= DESCRIPTION OF THE TASK =
Transcribe all of the records precisely as they are presented.

DATA SHOWN START

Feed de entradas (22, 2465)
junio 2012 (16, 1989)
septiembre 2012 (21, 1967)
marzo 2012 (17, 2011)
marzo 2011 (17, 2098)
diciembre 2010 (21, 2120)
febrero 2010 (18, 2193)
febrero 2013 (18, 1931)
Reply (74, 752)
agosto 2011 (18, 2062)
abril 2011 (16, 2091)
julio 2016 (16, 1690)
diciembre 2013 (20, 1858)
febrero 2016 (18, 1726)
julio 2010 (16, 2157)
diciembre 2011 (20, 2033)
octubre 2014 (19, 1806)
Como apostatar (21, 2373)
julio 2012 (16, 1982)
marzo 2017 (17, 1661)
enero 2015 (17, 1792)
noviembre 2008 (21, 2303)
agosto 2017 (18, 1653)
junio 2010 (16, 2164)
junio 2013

DATA SHOWN END

= SOLUTION TO THIS TASK =
Feed de entradas (22, 2465)
junio 2012 (16, 1989)
septiembre 2012 (21, 1967)
marzo 2012 (17, 2011)
marzo 2011 (17, 2098)
diciembre 2010 (21, 2120)
febrero 2010 (18, 2193)
febrero 2013 (18, 1931)
Reply (74, 752)
agosto 2011 (18, 2062)
abril 2011 (16, 2091)
julio 2016 (16, 1690)
diciembre 2013 (20, 1858)
febrero 2016 (18, 1726)
julio 2010 (16, 2157)
diciembre 2011 (20, 2033)
octubre 2014 (19, 1806)
Como apostatar (21, 2373)
julio 2012 (16, 1982)
marzo 2017 (17, 1661)
enero 2015 (17, 1792)
noviembre 2008 (21, 2303)
agosto 2017 (18, 1653)
junio 2010 (16, 2164)
junio 2013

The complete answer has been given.